Histology: The lesion in this biopsy is that of an exquisitely interstitial infiltrate composed of small, bland-appearing lymphocytes. The infiltrate involves interalveolar and interlobular septa and extends to involve the pleural surface. The lymphoid cells in the infiltrate are small and round with bland nuclear features and minimal mitotic activity. Admixed with the lymphoid infiltrate are numerous non-necrotizing granulomas. The air spaces are essentially uninvolved, although there are focal accumulations of intralveolar macrophages. The lesion is diffuse and involves lung parenchyma away from the airways. The diagnostic feature in this biopsy is that of extensive permeation of the interlobular septa and their vessels by the lymphoid infiltrate. This permeative involvement of the septal vasculature has been termed “lymphangitic spread”. In this particular biopsy the infiltrate is composed almost purely of small lymphocytes. In other cases, however, there may be an admixture of plasma cells or other lymphoid elements, especially in biopsies taken from the edge of an area of infiltrate. The “lymphangitic” pattern of septal permeation is therefore an extremely important diagnostic feature. In most cases, immuno or molecular studies are not necessary in formulation of the proper diagnosis, and, in fact, these studies may be misleading in section specimens taken from the advancing edge of the infiltrate where a mixture of cells may be present.

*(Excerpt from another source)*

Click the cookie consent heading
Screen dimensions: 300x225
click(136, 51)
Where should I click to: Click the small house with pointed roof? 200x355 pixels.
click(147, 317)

The presence of interstitial granulomas may provide confusion with either sarcoid or maybe extrinsic allergic alveolitis (hypersensitivity pneumonitis). In neither of these entities would there be the intense lymphoid infiltrate seen here. Granulomas in pulmonary lymphoproliferative process are usually poorly formed and not the characteristic “naked” granulomas of sarcoid and the absence of foci of bronchiolitis obliterans organizing pneumonia (BOOP) would favor a lymphoproliferative process over that of extrinsic allergic alveolitis.

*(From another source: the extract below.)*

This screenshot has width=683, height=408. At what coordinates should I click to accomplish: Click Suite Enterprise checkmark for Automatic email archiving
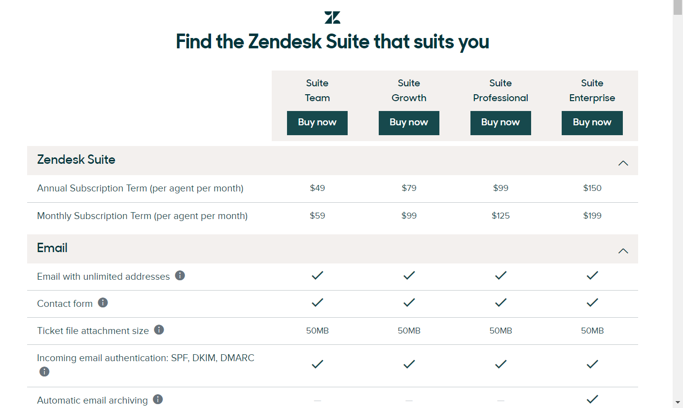pos(592,399)
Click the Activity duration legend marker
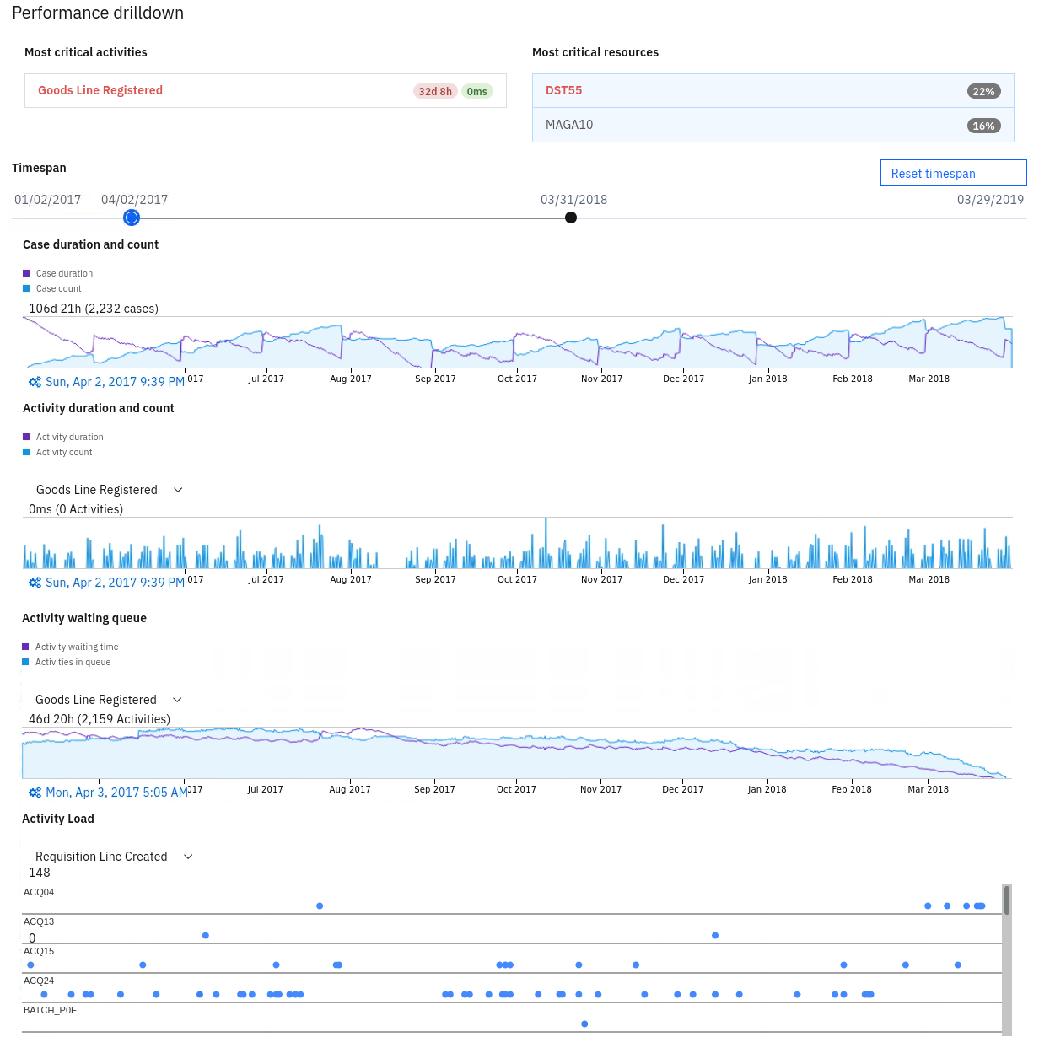Screen dimensions: 1039x1037 [26, 436]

Discussion: The differential diagnosis of small lymphocytic proliferations of the lung involves primarily the separation of low-grade lymphoma from reactive processes. Lymphoid interstitial pneumonia (LIP) is also a diffuse pulmonary disorder characterized by an interstitial infiltrate of mature lymphocytes. There is generally a variable admixture of plasma cells and other mononuclear cells. LIP is commonly associated with other conditions including HIV-AIDS (especially in children), Sjogren’s syndrome, chronic active hepatitis and other autoimmune disorders. In contradistinction to low-grade lymphoma, the infiltrate of LIP lacks the prominent “lymphangitic” septal permeation of lymphoma. It is important to remember that neither the presence of germinal centers nor of a polymorphous infiltrate can effectively distinguish between LIP and low-grade lymphomas. Both germinal centers and poorly formed granulomas may be seen in either process. Other reactive lymphoid processes in the lung include reactive (BALT) lymphoid hyperplasia/follicular bronchiolitis and pseudolymphoma. Both LIP and follicular bronchiolitis are seen in patients with immunodeficiencies including HIV-AIDS and the distinction between these two entities is sometimes blurred. Pseudolymphoma in the lung may focally be similar to LIP, or low-grade lymphoma, but it usually causes an isolated mass density rather than diffuse infiltrate. It may be preferable to use the term “inflammatory pseudotumor” for this lesion. Since pseudolymphoma can be considered to represent the sequel to healing inflammatory or infectious processes, one would expect to see scarring in the process. The mass is usually nodular and partially obliterates the lung architecture. Scarring with dense collagen is most prominent in the center of the lesion, but necrosis is absent. There is an associated polymorphous inflammatory cell infiltrate and numerous germinal centers may be present. It would not be uncommon to see evidence of organizing pneumonia in the surrounding parenchyma. On occasion, a prominent lymphoid infiltrate in association with interstitial remodeling and scarring leads to the question of LIP or low-grade lymphoma in cases of idiopathic interstitial fibrosis. In these instances, the lymphoid infiltrate is prominent, but not as dramatic as that seen in LIP or lymphoma, and the distinction can usually be made on clinical and morphologic grounds.